In my defense, for years I enjoyed cooking and preparing my kid's lunch box, making sure there were healthy and tasty meals 3x/day. My kid loved everything I made for him/us.
Then middle school kicked in and the complaints started. (i know this is a teen thing - I did the same thing!) But he'd say: I'm not taking a lunch box to school; everyone orders from the school cafeteria. Yuck, but ok, at least he gets 2 decent meals/day. Then at dinner, came this: Why do we have the same thing all the time? Oh, I was over at Johnny's house and they had THE BEST dinner. Why don't we ever have anything here to eat? (not true). Covid happened and we started ordering out a lot.
High school comes, and now he doesn't want to order out but wants meals cooked again. But, I am so over the complaints and dissatisfaction with whatever we come up with for dinner. I say we because I have handed the dinner responsibility over to DH now. Sometimes I feel guilty but mostly I do not.
When I do cook though, I hate it because DH works late and DS is busy with after school stuff, weekend sports and I loathe cooking alone. Or find myself spending an hour or so with dinner and then they come home and say, oh, i already ate. Wasted hours cooking. And did I mention the kid will not eat leftovers? Or, if I don't cook when he's out because I think DS may be eating elsewhere, he'll come home, open the fridge, sigh and say, Where's the dinner?
Sorry for the rant - I am so over the dinner thing and though I'll miss him when he goes to college I am looking forward to having soup and salad (or something similarly easy) every night and that will be fine for Dh & me!
PP here again. Please skip over my rant. I thought this was a post about complaining teens.![]()
Anonymous wrote:Have only read the OP thus far, but ugh!
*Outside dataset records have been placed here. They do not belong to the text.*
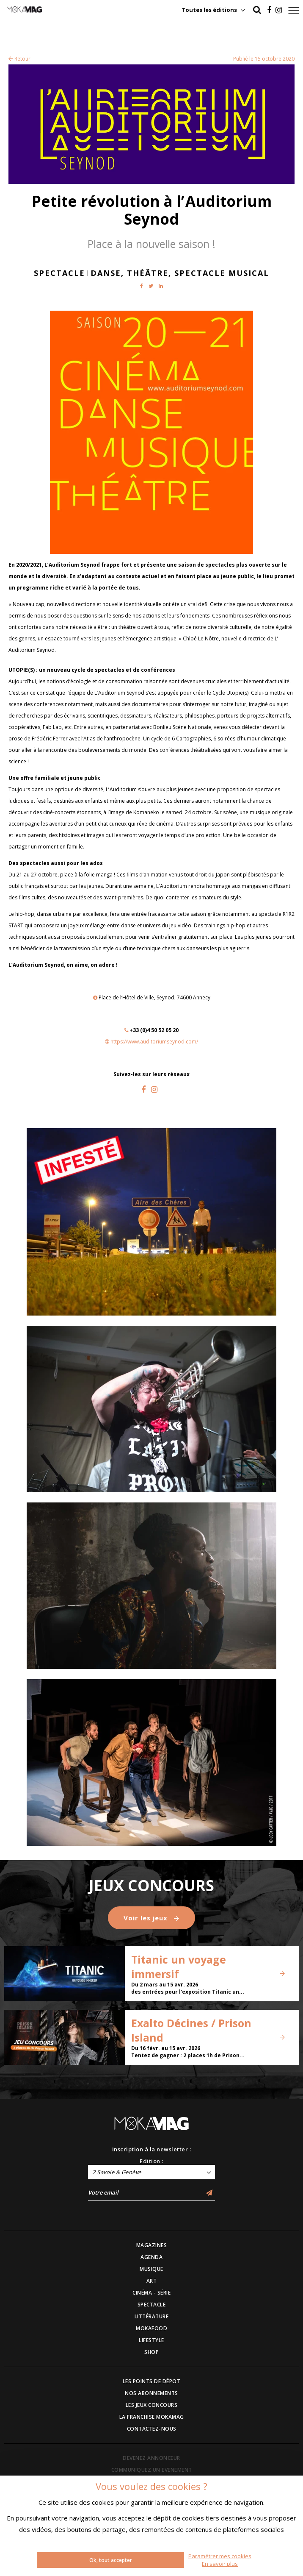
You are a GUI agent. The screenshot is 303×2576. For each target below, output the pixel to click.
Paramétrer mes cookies (219, 2556)
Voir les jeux (151, 1918)
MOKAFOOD (151, 2328)
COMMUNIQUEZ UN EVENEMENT (151, 2469)
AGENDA (151, 2257)
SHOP (151, 2352)
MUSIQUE (151, 2269)
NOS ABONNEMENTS (151, 2393)
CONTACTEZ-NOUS (151, 2428)
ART (151, 2280)
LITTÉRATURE (152, 2316)
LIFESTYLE (151, 2340)
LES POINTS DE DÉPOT (152, 2381)
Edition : (151, 2161)
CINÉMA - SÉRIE (151, 2292)
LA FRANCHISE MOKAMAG (151, 2416)
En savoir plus (220, 2564)
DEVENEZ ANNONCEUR (151, 2458)
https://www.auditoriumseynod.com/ (154, 1041)
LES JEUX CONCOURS (152, 2405)
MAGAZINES (151, 2245)
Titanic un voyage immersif (178, 1966)
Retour (19, 58)
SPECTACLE (152, 2304)
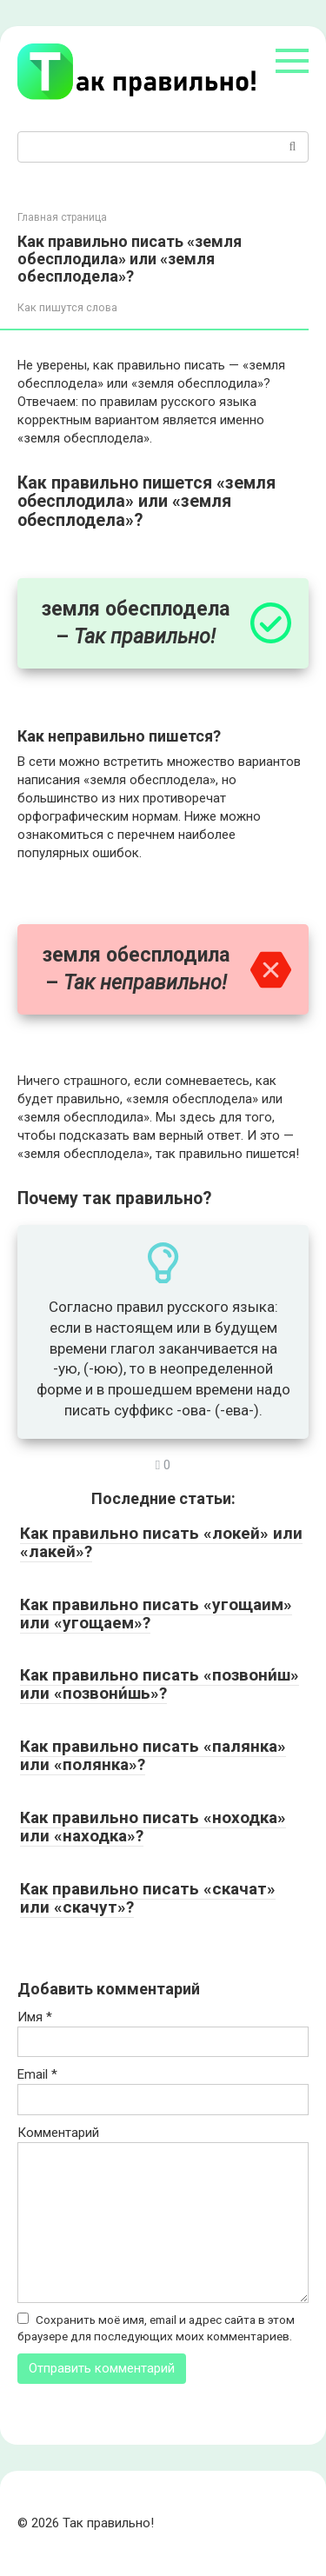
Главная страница (62, 217)
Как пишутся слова (67, 307)
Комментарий (58, 2132)
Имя (34, 2017)
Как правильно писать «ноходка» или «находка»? (153, 1826)
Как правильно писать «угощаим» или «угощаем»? (156, 1613)
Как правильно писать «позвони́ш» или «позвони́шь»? (159, 1684)
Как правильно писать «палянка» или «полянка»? (153, 1755)
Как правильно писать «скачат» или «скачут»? (148, 1898)
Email (37, 2074)
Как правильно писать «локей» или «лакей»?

In fact, I told DH just last night that I cannot wait until I can start making dinners that I want to eat vs. having to care so much about what everyone else wants.
In my defense, for years I enjoyed cooking and preparing my kid's lunch box, making sure there were healthy and tasty meals 3x/day. My kid loved everything I made for him/us.
Then middle school kicked in and the complaints started. (i know this is a teen thing - I did the same thing!) But he'd say: I'm not taking a lunch box to school; everyone orders from the school cafeteria. Yuck, but ok, at least he gets 2 decent meals/day. Then at dinner, came this: Why do we have the same thing all the time? Oh, I was over at Johnny's house and they had THE BEST dinner. Why don't we ever have anything here to eat? (not true). Covid happened and we started ordering out a lot.
High school comes, and now he doesn't want to order out but wants meals cooked again. But, I am so over the complaints and dissatisfaction with whatever we come up with for dinner. I say we because I have handed the dinner responsibility over to DH now. Sometimes I feel guilty but mostly I do not.
When I do cook though, I hate it because DH works late and DS is busy with after school stuff, weekend sports and I loathe cooking alone. Or find myself spending an hour or so with dinner and then they come home and say, oh, i already ate. Wasted hours cooking. And did I mention the kid will not eat leftovers? Or, if I don't cook when he's out because I think DS may be eating elsewhere, he'll come home, open the fridge, sigh and say, Where's the dinner?
Sorry for the rant - I am so over the dinner thing and though I'll miss him when he goes to college I am looking forward to having soup and salad (or something similarly easy) every night and that will be fine for Dh & me!